### Task directions
The listing below contains a span that opens with the line containing "Golden Globe Race (294, 317)" and closes with the line containing "Books (285, 308)". Return that span exactly.
[[ Task inputs, beginning ]]
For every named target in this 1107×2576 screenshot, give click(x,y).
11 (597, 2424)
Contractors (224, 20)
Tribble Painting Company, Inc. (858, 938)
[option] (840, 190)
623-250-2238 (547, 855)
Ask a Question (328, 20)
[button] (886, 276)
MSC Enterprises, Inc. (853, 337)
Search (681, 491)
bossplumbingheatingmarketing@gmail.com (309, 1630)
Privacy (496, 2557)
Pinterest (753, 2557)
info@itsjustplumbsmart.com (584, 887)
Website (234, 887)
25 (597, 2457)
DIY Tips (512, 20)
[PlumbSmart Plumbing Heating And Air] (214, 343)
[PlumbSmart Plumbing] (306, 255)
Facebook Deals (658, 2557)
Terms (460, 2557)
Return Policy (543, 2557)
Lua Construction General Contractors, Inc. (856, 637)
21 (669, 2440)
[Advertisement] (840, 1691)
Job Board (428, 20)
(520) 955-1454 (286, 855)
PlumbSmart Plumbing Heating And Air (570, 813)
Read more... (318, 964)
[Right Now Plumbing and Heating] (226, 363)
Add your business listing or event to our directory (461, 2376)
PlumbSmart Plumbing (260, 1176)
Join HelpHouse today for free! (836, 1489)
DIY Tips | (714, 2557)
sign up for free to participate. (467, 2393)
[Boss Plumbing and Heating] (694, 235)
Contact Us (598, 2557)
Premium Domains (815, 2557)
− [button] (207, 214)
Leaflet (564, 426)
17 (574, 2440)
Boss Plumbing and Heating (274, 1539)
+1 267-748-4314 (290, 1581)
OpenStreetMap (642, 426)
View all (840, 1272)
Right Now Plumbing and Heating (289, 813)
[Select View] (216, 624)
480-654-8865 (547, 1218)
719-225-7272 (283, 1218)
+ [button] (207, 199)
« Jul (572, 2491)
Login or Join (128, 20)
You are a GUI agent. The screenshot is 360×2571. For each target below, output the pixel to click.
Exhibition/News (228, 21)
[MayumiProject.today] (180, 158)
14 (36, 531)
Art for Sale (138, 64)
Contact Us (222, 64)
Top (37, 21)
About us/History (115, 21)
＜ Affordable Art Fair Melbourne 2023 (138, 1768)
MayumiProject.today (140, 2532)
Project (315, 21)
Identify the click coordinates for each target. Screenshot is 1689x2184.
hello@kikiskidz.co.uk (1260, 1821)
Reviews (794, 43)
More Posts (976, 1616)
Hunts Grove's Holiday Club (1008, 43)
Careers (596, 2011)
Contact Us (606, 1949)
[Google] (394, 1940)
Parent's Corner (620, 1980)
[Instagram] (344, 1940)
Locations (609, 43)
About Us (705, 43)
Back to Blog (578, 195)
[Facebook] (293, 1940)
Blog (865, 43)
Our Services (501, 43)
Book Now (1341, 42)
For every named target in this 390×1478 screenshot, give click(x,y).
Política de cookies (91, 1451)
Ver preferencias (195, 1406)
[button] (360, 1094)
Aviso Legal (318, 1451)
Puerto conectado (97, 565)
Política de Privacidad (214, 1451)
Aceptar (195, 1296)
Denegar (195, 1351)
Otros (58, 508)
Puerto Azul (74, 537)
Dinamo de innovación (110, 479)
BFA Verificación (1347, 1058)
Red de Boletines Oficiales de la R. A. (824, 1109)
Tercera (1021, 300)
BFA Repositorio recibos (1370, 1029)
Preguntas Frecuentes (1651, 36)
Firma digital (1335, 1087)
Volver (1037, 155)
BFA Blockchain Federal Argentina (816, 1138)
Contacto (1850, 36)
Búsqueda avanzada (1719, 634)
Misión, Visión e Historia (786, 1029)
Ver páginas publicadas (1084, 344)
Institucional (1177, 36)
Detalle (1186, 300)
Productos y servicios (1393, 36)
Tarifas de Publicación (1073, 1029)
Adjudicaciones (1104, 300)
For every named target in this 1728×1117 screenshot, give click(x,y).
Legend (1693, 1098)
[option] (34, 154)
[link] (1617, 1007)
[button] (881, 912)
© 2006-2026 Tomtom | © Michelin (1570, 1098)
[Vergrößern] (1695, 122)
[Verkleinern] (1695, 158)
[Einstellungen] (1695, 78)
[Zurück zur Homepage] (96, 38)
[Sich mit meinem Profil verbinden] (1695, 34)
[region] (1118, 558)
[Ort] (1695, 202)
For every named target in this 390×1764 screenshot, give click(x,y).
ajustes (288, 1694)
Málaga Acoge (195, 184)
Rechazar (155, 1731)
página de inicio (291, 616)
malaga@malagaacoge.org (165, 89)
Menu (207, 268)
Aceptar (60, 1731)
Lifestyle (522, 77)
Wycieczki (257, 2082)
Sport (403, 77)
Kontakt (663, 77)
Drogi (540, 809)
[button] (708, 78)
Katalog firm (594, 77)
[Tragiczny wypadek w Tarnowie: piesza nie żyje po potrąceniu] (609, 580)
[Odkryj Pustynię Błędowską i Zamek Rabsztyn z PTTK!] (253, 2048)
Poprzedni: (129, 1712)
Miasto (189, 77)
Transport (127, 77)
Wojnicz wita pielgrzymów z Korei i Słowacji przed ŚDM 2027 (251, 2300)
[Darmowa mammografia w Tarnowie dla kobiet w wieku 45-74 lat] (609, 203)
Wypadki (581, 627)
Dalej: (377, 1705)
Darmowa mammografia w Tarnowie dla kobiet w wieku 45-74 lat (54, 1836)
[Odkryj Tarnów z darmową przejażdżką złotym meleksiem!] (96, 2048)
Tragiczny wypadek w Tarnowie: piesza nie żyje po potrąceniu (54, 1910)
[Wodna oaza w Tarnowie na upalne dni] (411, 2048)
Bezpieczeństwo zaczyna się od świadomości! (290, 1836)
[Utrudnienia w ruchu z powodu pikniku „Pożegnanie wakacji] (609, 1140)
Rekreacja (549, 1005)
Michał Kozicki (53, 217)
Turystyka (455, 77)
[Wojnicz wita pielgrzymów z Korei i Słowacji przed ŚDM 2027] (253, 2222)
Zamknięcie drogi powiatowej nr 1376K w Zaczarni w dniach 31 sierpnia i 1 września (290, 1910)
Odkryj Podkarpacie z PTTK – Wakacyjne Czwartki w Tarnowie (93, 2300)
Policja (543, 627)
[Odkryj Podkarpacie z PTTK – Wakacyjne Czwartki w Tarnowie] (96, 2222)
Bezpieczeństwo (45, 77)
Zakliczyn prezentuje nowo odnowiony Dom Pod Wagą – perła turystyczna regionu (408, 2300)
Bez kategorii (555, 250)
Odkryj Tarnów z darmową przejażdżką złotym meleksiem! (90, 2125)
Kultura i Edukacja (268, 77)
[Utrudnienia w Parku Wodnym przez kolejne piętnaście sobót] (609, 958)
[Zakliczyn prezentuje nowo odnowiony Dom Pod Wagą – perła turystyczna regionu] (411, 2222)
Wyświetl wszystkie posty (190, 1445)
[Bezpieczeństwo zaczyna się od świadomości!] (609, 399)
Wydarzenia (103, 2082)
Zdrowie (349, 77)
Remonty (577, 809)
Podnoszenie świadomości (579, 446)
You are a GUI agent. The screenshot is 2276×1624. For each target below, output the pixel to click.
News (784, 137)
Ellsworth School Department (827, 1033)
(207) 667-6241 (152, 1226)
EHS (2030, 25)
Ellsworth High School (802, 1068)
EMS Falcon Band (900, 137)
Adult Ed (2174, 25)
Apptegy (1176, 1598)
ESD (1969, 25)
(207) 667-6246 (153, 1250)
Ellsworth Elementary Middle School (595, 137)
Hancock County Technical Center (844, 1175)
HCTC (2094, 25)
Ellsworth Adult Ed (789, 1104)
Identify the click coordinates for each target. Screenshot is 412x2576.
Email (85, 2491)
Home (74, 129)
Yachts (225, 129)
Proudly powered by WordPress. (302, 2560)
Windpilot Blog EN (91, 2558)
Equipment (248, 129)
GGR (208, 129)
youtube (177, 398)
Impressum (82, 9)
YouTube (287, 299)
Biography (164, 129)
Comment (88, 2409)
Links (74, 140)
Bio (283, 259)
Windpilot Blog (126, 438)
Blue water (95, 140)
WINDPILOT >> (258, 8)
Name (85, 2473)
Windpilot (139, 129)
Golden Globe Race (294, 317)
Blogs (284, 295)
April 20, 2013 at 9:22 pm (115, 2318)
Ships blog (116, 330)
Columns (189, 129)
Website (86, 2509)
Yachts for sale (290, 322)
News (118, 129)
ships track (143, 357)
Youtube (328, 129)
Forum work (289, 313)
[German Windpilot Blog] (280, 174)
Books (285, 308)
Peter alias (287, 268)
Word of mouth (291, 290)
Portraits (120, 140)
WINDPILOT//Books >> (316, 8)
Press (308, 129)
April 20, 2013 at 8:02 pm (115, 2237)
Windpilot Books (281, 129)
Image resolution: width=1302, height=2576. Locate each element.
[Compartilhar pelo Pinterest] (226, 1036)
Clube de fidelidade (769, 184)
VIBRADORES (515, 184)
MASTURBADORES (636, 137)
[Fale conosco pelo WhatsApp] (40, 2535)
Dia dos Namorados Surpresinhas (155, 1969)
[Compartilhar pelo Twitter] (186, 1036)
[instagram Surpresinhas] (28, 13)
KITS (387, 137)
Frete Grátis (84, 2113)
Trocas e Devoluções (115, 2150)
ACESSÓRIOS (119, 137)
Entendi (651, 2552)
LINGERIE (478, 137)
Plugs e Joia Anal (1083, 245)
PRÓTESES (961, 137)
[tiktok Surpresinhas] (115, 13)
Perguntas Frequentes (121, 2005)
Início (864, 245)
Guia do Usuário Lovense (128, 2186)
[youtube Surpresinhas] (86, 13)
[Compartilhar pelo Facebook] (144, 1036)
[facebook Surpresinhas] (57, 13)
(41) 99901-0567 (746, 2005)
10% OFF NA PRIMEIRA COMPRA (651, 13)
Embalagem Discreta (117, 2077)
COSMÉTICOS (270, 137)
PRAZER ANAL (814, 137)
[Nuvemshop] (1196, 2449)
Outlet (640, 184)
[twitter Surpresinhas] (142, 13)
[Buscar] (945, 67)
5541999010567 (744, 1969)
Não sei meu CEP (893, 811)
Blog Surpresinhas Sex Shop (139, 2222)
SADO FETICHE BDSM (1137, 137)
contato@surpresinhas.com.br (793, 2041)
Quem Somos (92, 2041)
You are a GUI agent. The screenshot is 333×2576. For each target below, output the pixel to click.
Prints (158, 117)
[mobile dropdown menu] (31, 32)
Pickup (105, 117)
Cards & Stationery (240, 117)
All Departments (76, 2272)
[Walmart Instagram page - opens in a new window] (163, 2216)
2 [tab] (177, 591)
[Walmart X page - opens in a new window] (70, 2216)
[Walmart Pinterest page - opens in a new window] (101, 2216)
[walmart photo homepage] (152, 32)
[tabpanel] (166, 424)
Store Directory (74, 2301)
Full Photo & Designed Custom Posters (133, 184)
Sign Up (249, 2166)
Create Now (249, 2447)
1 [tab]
[[ Task inputs, end ]]
### Task result
Golden Globe Race (294, 317)
Blogs (284, 295)
April 20, 2013 at 9:22 pm (115, 2318)
Ships blog (116, 330)
Columns (189, 129)
Website (86, 2509)
Yachts for sale (290, 322)
News (118, 129)
ships track (143, 357)
Youtube (328, 129)
Forum work (289, 313)
[German Windpilot Blog] (280, 174)
Books (285, 308)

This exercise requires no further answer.